By Geraldine Fabrikant
School was out, and Jack Kaufmann, who teaches eighth- and ninth-grade Latin at the elite Hewitt School in Manhattan, was on his way to catch the train home to Westchester.
That’s hardly surprising, except that Kaufmann is 71 years old and has been teaching for only the past three years. For much of the past 32 years, the dapper, silver-haired Kaufmann was a partner at the law firm Dewey Ballantine.
“I really enjoyed it,” he said of his law career, chatting over a quick coffee before heading home. “But at a certain point, I felt that I didn’t need to keep practicing.”
So in 2002 Kaufmann, who had enough money to retire comfortably, left the firm and began taking college classes. First he took a class on Chaucer, then another on the “Divine Comedy” by Dante and still another called Heresy in the Medieval World. He found the work so fascinating it led to a master’s degree in classics (Latin and ancient Greek) at the City University of New York — and eventually to teaching jobs, first at the Browning School, then at Trevor Day and then at Hewitt.
Kaufman is hardly unique among his age group in his determination to do more than simply take some courses. Whether such retiree-students find auditing classes too passive, want to play a role in a second chosen field or just want to expand their knowledge, officials at graduate schools say it is now routine to count a sprinkling of them pursuing another degree.
Many people now live well beyond the conclusion of traditional careers.
“Half the children born since 2000 in the developed world are expected to live past 100,” said Marc Freedman, founder and chief executive of Encore.org, which helps baby boomers find second careers in fields like education, health and the environment. “We still have a life model that was designed for a three score and 10 life span. You work for three or four decades and then you get a balloon payment of leisure at the end. I don’t think you can just stretch and strain that 20th-century model.”
Not everyone looking for a new path is willing to take on the burden of a graduate degree.
“There is a difference between people who are intellectually curious and are going back to school again in part to see what it is like to be a student, and those who are willing to commit themselves to the rigors of a full graduate education,” said Andrea R. Solomon, senior associate dean for academic administration at the Graduate School of Arts and Sciences at Columbia University. “I think the people who wind up applying to elite graduate programs are so disciplined already that they do quite well when they commit to one of our graduate programs.”

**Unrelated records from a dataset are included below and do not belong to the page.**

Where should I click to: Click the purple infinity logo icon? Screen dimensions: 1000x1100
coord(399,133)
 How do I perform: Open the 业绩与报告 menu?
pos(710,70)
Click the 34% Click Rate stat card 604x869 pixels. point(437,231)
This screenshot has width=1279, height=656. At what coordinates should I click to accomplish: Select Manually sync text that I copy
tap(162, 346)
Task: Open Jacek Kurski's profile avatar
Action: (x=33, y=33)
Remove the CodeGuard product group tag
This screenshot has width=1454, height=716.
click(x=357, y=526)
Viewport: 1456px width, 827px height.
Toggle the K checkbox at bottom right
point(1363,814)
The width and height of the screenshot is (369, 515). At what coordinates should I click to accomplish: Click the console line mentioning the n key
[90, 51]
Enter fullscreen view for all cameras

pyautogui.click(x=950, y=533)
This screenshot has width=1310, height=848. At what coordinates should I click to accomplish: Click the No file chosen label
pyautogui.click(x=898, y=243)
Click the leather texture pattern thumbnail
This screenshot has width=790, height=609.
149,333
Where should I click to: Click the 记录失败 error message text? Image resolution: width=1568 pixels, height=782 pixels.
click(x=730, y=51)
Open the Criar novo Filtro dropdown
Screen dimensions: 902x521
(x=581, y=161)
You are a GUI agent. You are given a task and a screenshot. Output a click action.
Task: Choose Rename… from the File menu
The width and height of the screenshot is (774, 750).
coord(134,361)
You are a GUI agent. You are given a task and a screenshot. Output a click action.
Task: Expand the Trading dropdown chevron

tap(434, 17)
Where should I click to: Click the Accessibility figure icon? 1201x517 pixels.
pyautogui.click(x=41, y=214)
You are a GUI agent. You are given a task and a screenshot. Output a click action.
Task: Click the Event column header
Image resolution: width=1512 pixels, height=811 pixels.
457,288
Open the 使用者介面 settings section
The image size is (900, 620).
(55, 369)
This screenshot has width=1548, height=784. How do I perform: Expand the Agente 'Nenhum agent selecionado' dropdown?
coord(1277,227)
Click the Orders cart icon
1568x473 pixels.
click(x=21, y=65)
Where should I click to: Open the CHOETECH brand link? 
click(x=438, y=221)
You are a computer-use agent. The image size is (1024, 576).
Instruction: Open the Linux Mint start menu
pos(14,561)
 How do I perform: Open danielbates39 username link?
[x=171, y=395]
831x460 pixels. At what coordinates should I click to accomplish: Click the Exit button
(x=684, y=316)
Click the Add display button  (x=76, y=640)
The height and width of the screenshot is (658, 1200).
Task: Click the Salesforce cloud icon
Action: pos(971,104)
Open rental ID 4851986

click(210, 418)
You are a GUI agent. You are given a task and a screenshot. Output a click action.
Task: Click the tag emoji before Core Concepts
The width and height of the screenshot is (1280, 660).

That seems true of Jane Holly DeBlois, who is working toward her Ph.D. in computer science at the University of Massachusetts and is hoping to become an assistant professor when she finishes.
“I am having the time of my life,” said DeBlois, who is in her early 60s and is halfway toward completing her degree. She is a graduate of Smith College and received her master’s in applied mathematics at Harvard before working for more than 25 years as a software engineer (the same general field as her late husband).
Now, she said, she is motivated mainly by intellectual curiosity. “I would like to teach as an assistant professor, because it has more stature in the academic community and affords more time to write,” she said.
Like others who go back to school with students much younger than they, her encounters with classmates were awkward at first.
“I felt they would not want to be friends,” she recalled. “Then I realized that if they are over 18, they can’t really tell how old I am.”
For some older students, a Ph.D. can be a long and elusive quest. George Westby, a 68-year-old physician who retired nearly seven years ago, fell in love with French literature around the same time he met and fell in love with his future wife, Chantal, in Paris 26 years ago; she did not speak English and he did not speak French. So, “I set out to learn the language and became infatuated with the literature,” he recalled.
In 1992, the couple moved to Bryn Mawr, Pa., where he completed his master’s at Bryn Mawr College in 2010 after four years of study. He was subsequently rejected for admission to the University of Pennsylvania’s Ph.D. program and is now at the City University of New York. His heart is set on teaching French literature, but whether he will get the degree is not clear.
“I am doing this as inexpensively as I can, but there may be a need to bring in income,” he said.
Westby commutes to Manhattan from Bryn Mawr once a week to attend City University, which is less expensive than Ivy League schools. To control costs, he stays overnight with one of his sons.
Whatever the challenges for older advanced-degree-seekers, their teachers are thrilled to have them.
“I find it enriching for me as a professor,” said Lauren Benton, dean of the graduate school of arts and science at New York University and a professor of history.
“These are people who want to learn more, or go back to a field they had loved when they were undergraduates,” she said. “The variety of motivations and interests is the hallmark. It is what makes master’s students fun to be around.”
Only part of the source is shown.